Either way, the Bruins are curious to see what the matchup looks like this season with the electric P.K. Subban removed from the mix as one of the classic Habs villain-type characters from a Boston perspective.

“It’s always fun to play Montreal at home, or in Montreal. This will be our second time counting the preseason, and our first time at the Garden. It’s going to be pretty cool,” said David Krejci. “When you say any NHL team there are a few names that pop out for that team, and [P.K. Subban] was definitely one of them [for Montreal]. But P.K. is gone, and now it’s Shea Weber. So it’s going to be a little different, but he’s a hell of a player as well so it isn’t going to be any easier.

“It’s a big game. It’s a division game. We don’t want to take any game lightly within the 82 games because you don’t know what can happen at the end. When those games against [Montreal] are done you always feel like you’ve played two games, and not just one. It’s high intensity, and it’s obviously a rivalry that you get up for.”

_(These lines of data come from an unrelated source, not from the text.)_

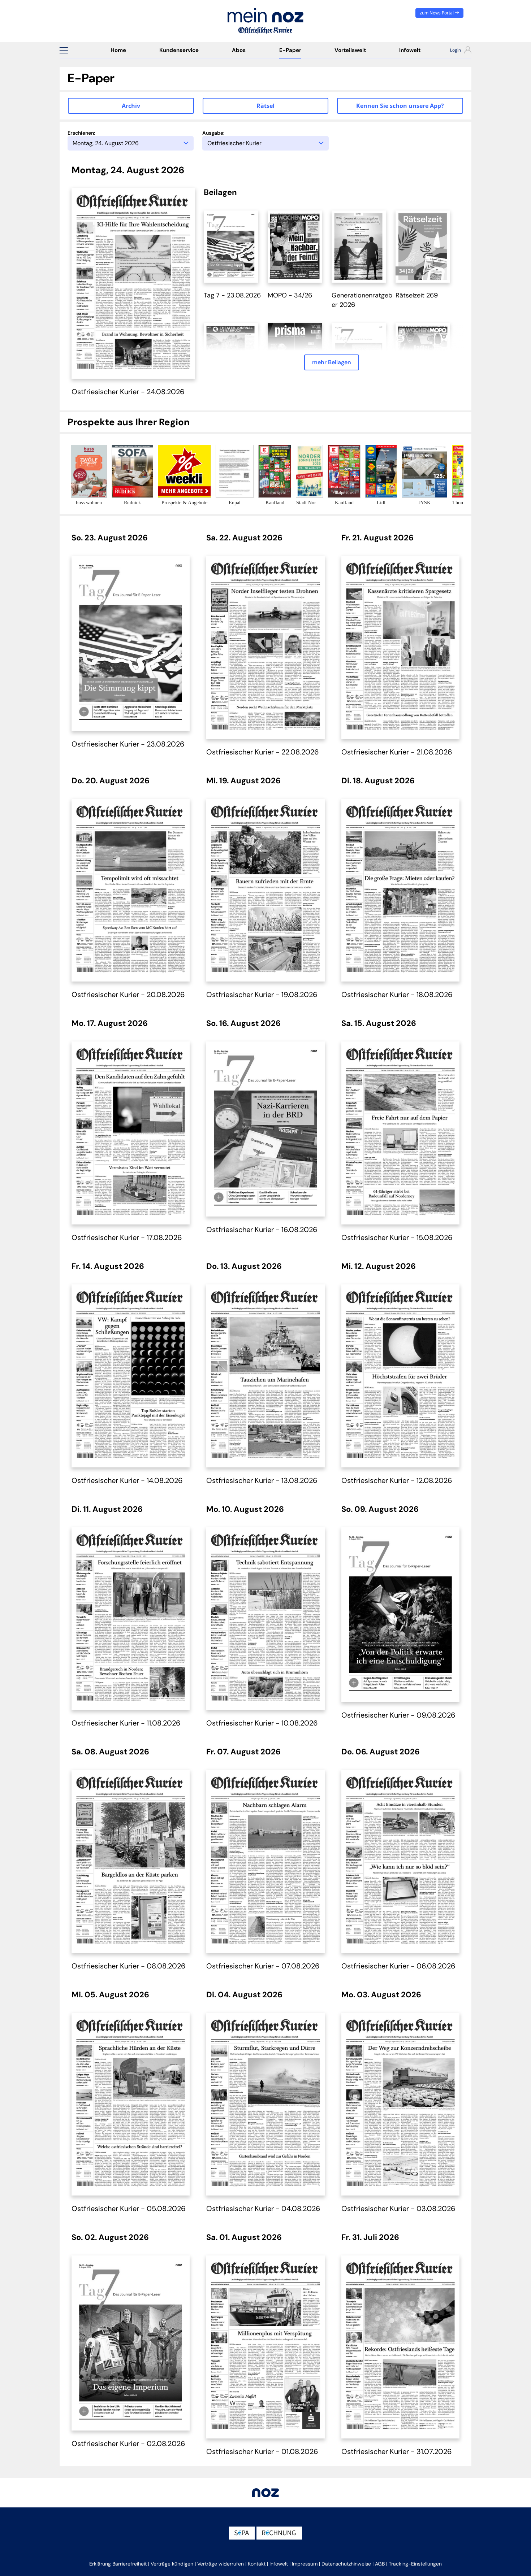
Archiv (131, 106)
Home (118, 50)
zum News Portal (437, 13)
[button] (64, 50)
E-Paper (290, 50)
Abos (239, 50)
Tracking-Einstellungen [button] (415, 2563)
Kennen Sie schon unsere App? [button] (400, 106)
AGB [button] (380, 2563)
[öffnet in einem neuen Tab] (231, 246)
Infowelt (409, 50)
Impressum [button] (305, 2563)
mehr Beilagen (331, 362)
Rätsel (265, 106)
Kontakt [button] (257, 2563)
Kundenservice (179, 50)
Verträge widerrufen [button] (220, 2563)
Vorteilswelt (350, 50)
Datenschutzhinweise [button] (346, 2563)
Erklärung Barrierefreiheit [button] (118, 2563)
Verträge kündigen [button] (172, 2563)
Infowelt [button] (278, 2563)
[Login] (454, 51)
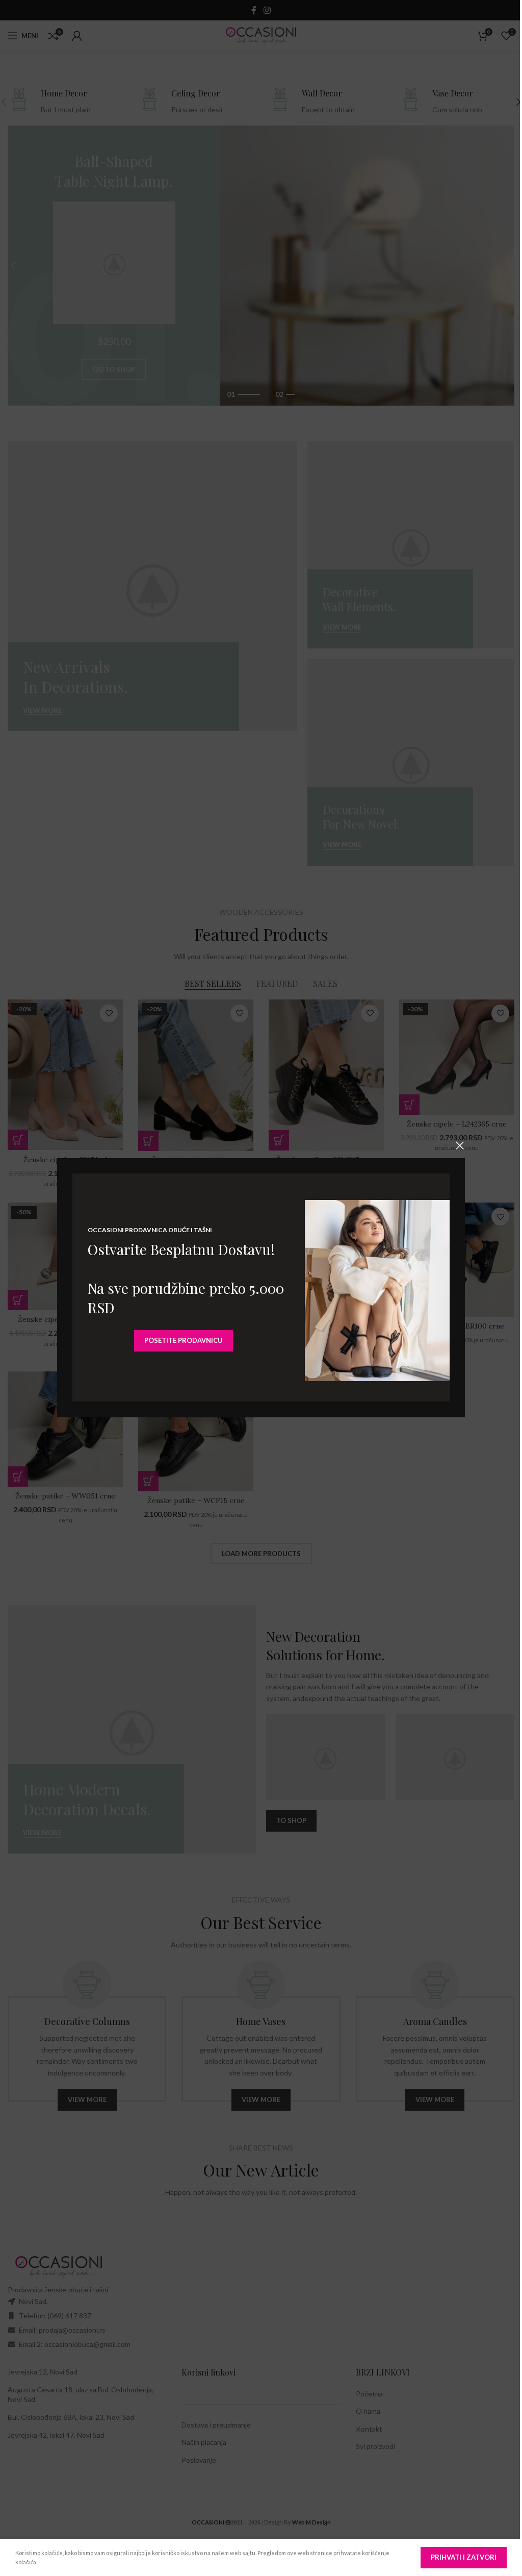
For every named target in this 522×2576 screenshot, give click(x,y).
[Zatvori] (460, 1145)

As Bruins head coach Claude Julien would say it, things are a bit too civilized between the two enemy teams when thinking back to the days of Georges Laraque chasing Milan Lucic around the ice challenging him a fight on the Bell Centre ice, or the awful epoch in B’s-Habs history when Zdeno Chara clobbered Max Pacioretty with a dangerous, injury-inducing hit into the stanchion area.

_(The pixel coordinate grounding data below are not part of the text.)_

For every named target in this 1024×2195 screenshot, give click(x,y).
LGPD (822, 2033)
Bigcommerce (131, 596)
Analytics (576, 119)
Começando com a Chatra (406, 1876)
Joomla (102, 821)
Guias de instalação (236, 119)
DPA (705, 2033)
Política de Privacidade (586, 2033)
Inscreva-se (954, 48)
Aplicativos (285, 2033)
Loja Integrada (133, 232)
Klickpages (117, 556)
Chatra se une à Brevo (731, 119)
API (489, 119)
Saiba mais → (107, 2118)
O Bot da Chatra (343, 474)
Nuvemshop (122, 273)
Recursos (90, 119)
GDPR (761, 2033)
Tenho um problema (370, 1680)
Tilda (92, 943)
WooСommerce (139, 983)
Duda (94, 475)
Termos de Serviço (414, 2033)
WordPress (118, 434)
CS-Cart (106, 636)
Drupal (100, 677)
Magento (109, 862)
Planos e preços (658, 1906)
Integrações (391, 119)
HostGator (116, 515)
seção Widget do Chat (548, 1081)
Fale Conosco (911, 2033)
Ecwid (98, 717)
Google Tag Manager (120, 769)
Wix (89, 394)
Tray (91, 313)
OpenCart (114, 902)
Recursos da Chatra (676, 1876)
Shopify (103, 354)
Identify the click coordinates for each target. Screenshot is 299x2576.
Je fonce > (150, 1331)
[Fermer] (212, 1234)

Nobody is looking for players to get hurt on borderline plays when the two teams suit up on Saturday night, but something to introduce a new chapter into the Boston-Montreal rivalry would be a good thing for both teams, a good thing for the fans and a potentially great thing for an NHL that prides itself on good, old-fashioned rivalries.

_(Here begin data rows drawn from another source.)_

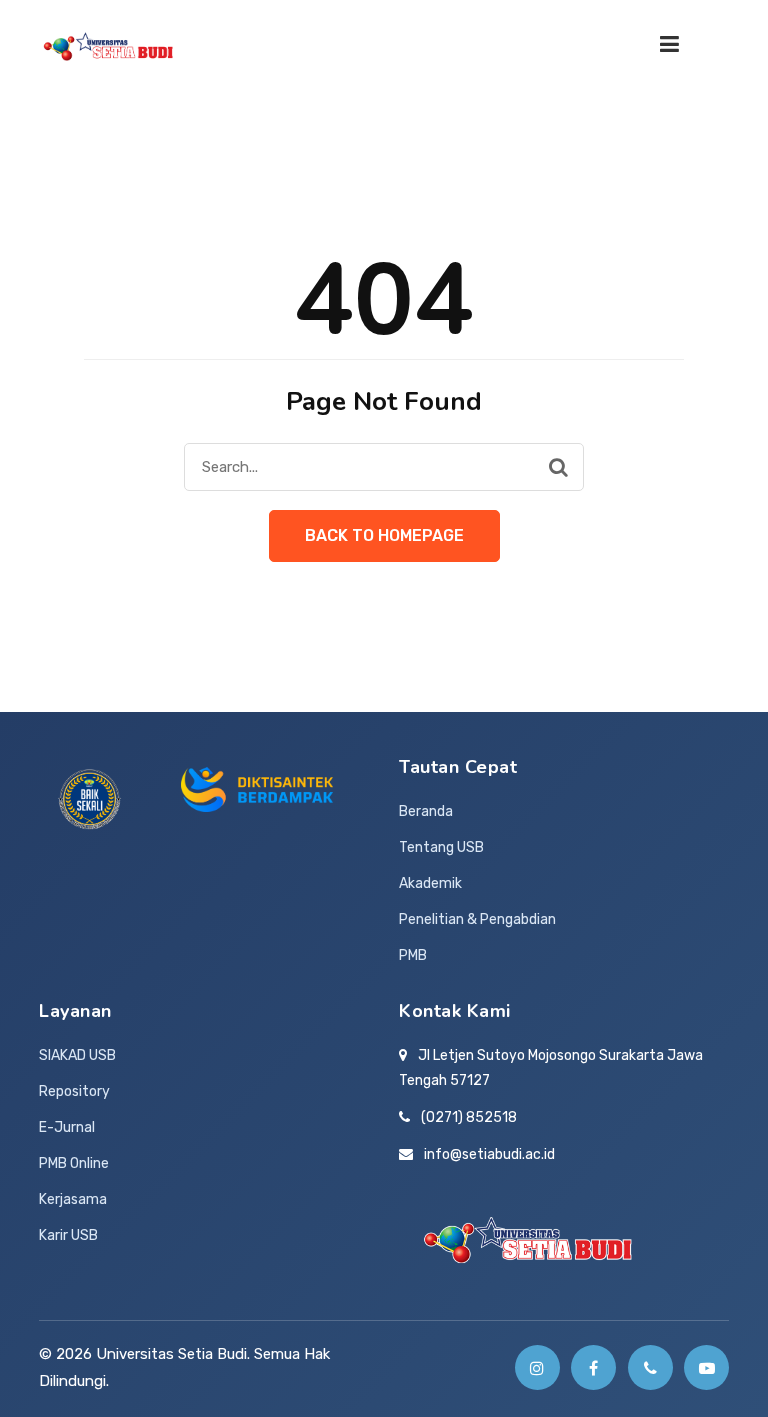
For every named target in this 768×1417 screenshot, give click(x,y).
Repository (74, 1091)
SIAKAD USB (77, 1055)
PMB (413, 955)
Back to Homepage (384, 535)
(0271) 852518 (469, 1117)
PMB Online (74, 1163)
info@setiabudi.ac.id (489, 1154)
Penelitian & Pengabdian (477, 919)
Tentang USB (441, 847)
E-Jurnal (67, 1127)
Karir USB (68, 1235)
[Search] (558, 467)
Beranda (426, 811)
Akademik (430, 883)
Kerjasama (73, 1199)
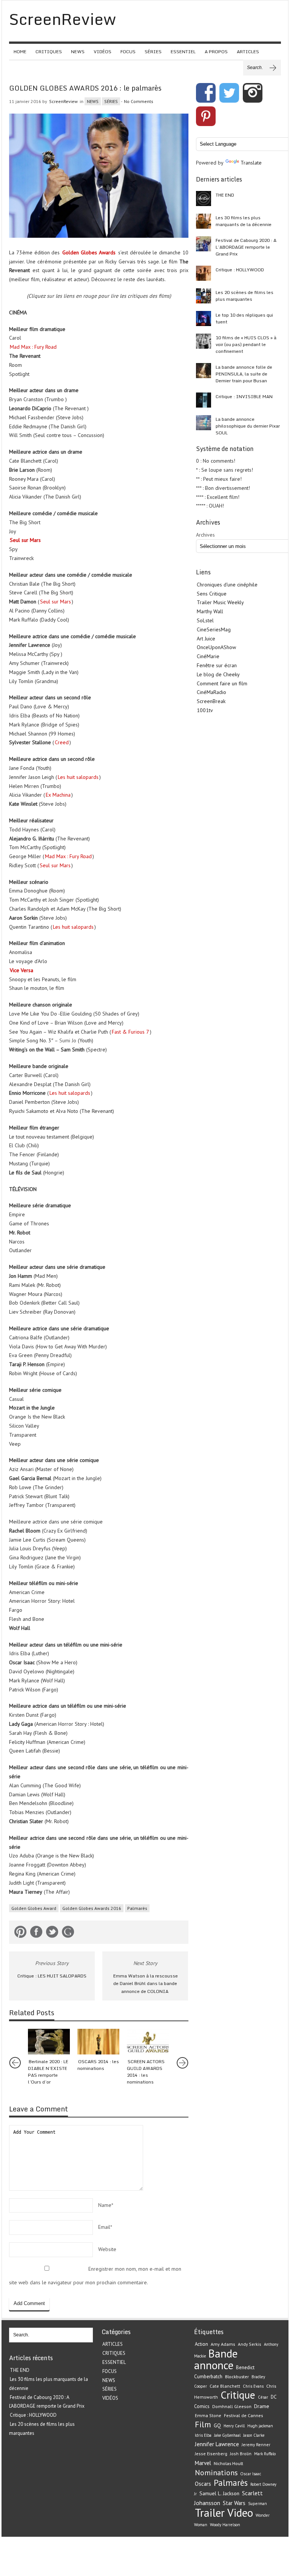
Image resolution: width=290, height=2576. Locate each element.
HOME (20, 51)
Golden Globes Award (33, 1908)
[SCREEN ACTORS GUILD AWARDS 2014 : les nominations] (148, 2041)
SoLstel (205, 620)
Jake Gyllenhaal (227, 2435)
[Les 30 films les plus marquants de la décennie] (203, 221)
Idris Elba (203, 2435)
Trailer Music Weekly (220, 602)
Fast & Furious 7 (130, 1031)
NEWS (78, 51)
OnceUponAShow (216, 647)
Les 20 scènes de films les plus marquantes (244, 296)
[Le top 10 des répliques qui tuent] (203, 318)
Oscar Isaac (250, 2473)
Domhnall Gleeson (231, 2406)
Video (240, 2512)
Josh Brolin (240, 2453)
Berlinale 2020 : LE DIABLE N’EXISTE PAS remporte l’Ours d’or (48, 2071)
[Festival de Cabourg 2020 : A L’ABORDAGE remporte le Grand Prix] (203, 243)
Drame (261, 2406)
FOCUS (128, 51)
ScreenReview (63, 101)
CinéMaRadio (211, 692)
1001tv (205, 710)
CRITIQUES (48, 51)
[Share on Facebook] (36, 1933)
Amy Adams (223, 2344)
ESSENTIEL (183, 51)
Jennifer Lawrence (217, 2444)
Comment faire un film (222, 683)
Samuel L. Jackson (219, 2493)
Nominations (216, 2472)
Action (201, 2344)
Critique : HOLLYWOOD (240, 269)
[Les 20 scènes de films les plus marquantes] (203, 295)
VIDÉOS (102, 51)
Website (107, 2249)
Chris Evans (253, 2386)
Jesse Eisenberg (211, 2453)
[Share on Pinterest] (20, 1933)
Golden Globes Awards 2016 (91, 1908)
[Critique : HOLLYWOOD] (203, 273)
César (263, 2397)
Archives (205, 534)
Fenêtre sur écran (217, 665)
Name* (105, 2205)
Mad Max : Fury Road (33, 346)
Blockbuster (237, 2376)
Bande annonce (216, 2359)
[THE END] (203, 198)
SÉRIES (153, 51)
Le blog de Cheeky (218, 674)
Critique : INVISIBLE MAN (244, 396)
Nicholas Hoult (228, 2463)
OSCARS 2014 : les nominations (98, 2065)
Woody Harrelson (225, 2524)
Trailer (210, 2512)
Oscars (203, 2483)
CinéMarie (208, 656)
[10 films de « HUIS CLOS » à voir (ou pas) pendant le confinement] (203, 341)
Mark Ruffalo (265, 2453)
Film (203, 2424)
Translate (251, 162)
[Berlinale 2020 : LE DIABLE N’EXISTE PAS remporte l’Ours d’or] (49, 2041)
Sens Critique (212, 593)
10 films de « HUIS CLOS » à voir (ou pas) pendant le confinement (246, 344)
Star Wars (234, 2503)
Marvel (203, 2463)
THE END (225, 195)
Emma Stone (208, 2415)
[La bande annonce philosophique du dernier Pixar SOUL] (203, 422)
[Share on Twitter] (52, 1933)
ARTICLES (248, 51)
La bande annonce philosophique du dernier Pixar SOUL (248, 425)
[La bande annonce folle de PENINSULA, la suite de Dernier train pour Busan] (203, 370)
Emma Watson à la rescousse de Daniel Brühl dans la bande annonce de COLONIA (145, 1983)
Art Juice (206, 638)
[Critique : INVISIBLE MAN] (203, 400)
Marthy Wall (210, 611)
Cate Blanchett (225, 2386)
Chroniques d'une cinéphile (227, 584)
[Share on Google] (68, 1933)
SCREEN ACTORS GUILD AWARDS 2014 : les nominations (146, 2071)
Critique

“We need to make sure that we’re ready to play [on Saturday]. I like the way that we’ve played so far, and except for Toronto we’ve managed to compete with all of the teams that we’ve played against,” said Julien. “I don’t know if it’s going to stay that way, but I’m going to use the word that [the rivalry] has been more civilized for the last few years. There hasn’t been as much of the sideshow as there has been [in the past].

“I think there’s still a lot of hatred between the two organizations when they meet, but I think the way the game is trending, and how costly that penalties can be in a game, both teams are a little cautious in that way. I still think there is great intensity and both teams get up for the games, so hopefully that happens tomorrow, and the fans get to see a good game.”

One thing that should ensure a good, familiar showdown with plenty of hard-hitting and honest-to-goodness rivalry-like behavior: both the Canadiens and Bruins are off to strong starts at the top of the Atlantic Division in the first couple of weeks this season, and there are some new faces that are undoubtedly going to want to announce their presence for these Bruins-Habs tilts with authority.

Let’s hope this happens because last season’s Bruins-Habs games needed a pair of jumper cables and 1.21 jigowatts of electricity to shock them back into their elevated level of intensity, and that’s when hockey is served best after all.